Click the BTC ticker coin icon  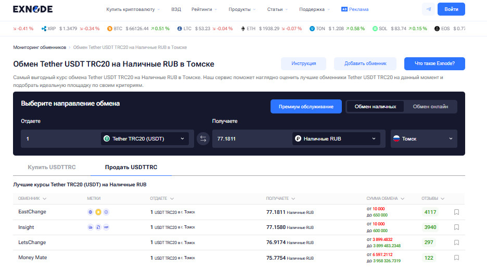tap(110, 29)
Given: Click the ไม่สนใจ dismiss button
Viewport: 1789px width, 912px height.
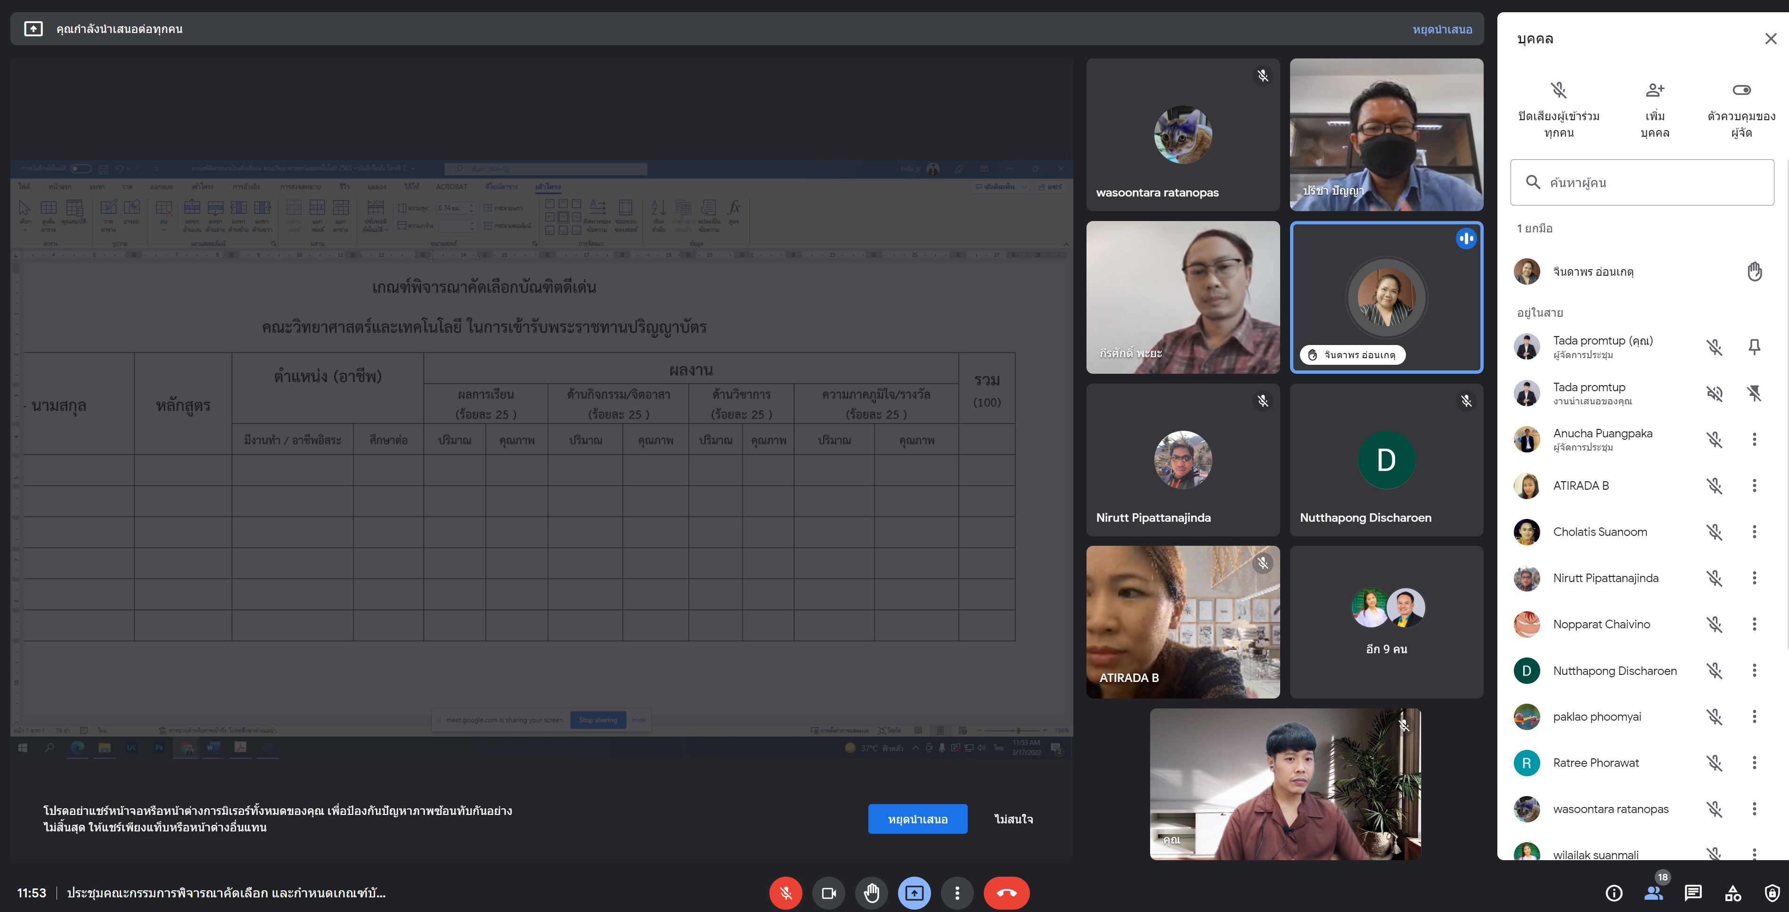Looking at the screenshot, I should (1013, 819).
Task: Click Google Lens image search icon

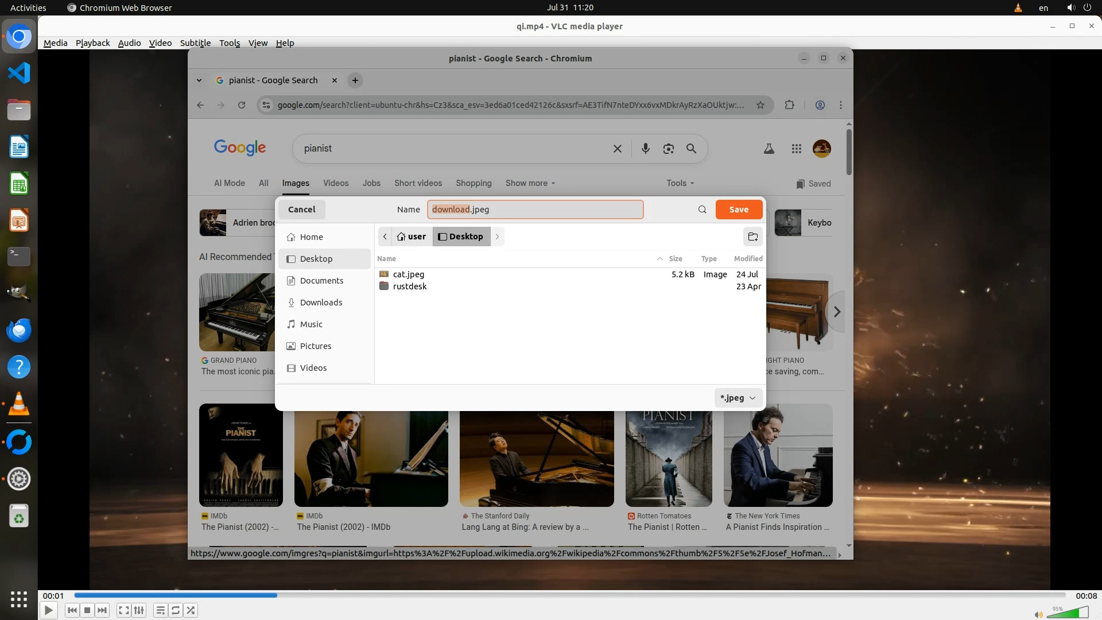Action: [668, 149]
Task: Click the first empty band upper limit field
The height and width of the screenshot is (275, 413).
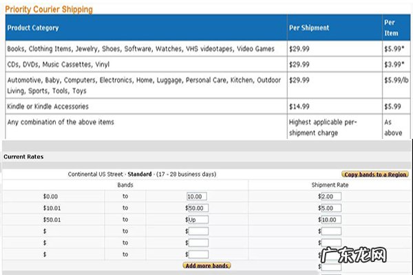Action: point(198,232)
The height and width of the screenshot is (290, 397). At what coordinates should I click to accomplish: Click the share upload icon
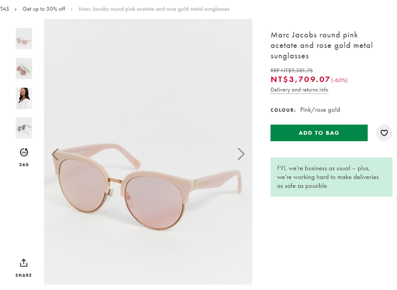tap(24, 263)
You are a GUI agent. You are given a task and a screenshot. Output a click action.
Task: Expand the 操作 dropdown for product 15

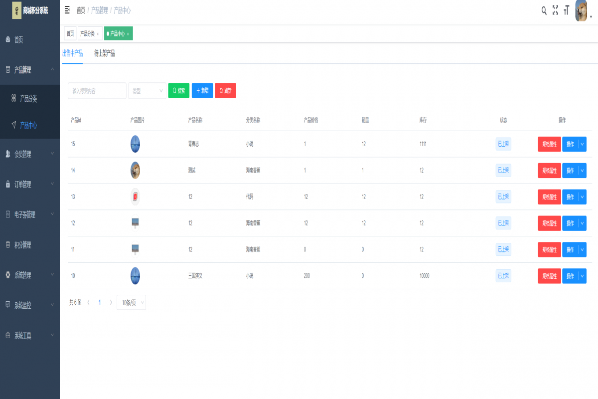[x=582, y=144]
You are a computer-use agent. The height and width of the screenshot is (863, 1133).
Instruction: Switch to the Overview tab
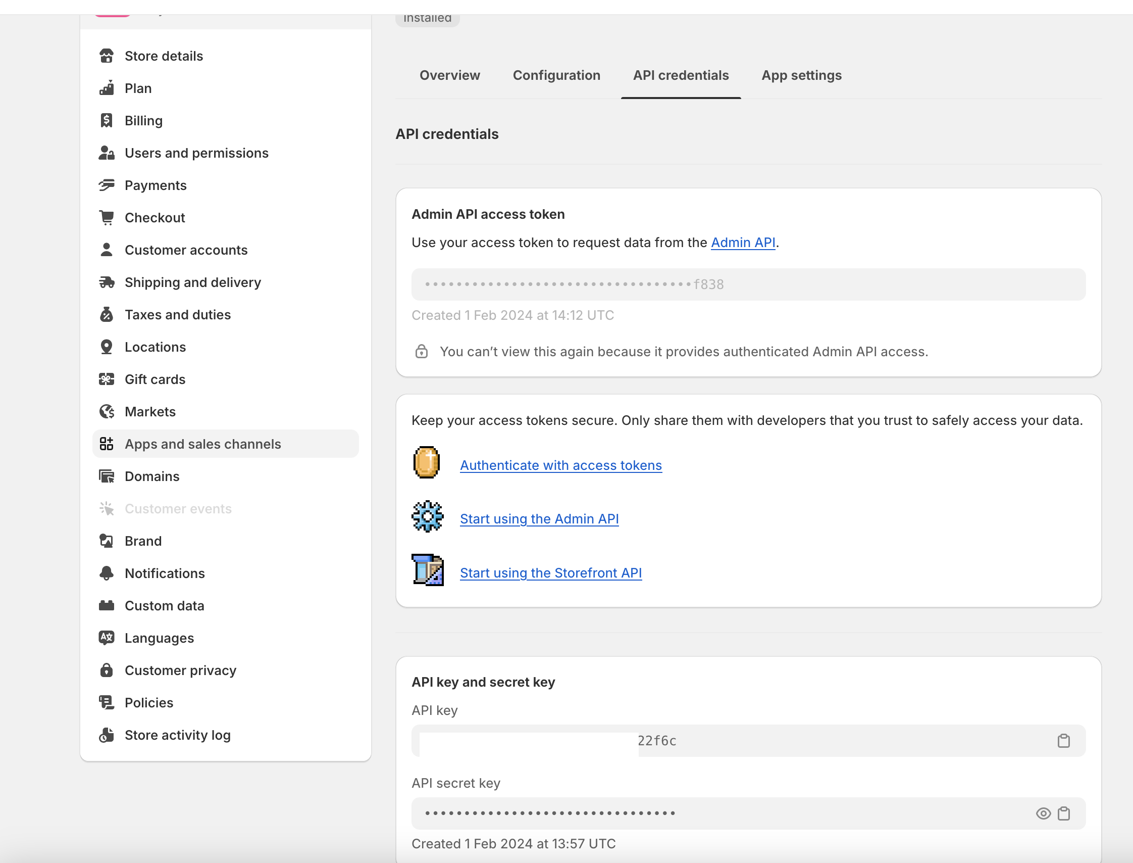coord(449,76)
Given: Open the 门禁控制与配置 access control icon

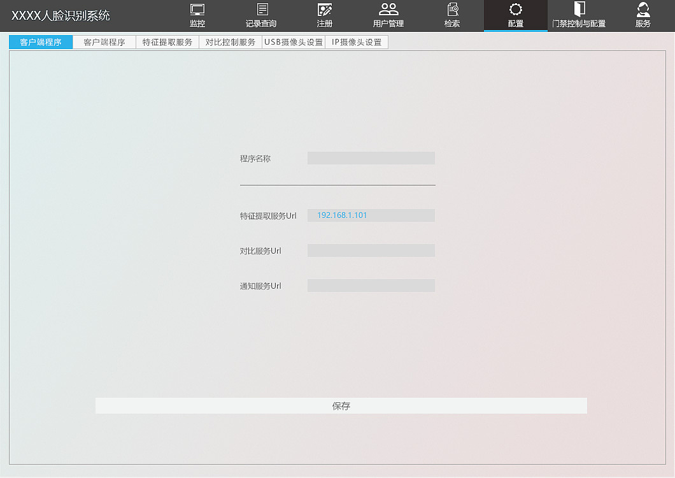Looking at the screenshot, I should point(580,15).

________________________

Render the lines from the one containing "Task: Click the" through the one containing "[x=582, y=144]", inclusive, as a numbered list. Skip any blank lines and leave out the pictures.

1. Task: Click the first empty band upper limit field
2. The height and width of the screenshot is (275, 413).
3. Action: point(198,232)
4. The height and width of the screenshot is (290, 397). At what coordinates should I click to accomplish: Click the share upload icon
5. tap(24, 263)
6. You are a GUI agent. You are given a task and a screenshot. Output a click action.
7. Task: Expand the 操作 dropdown for product 15
8. [x=582, y=144]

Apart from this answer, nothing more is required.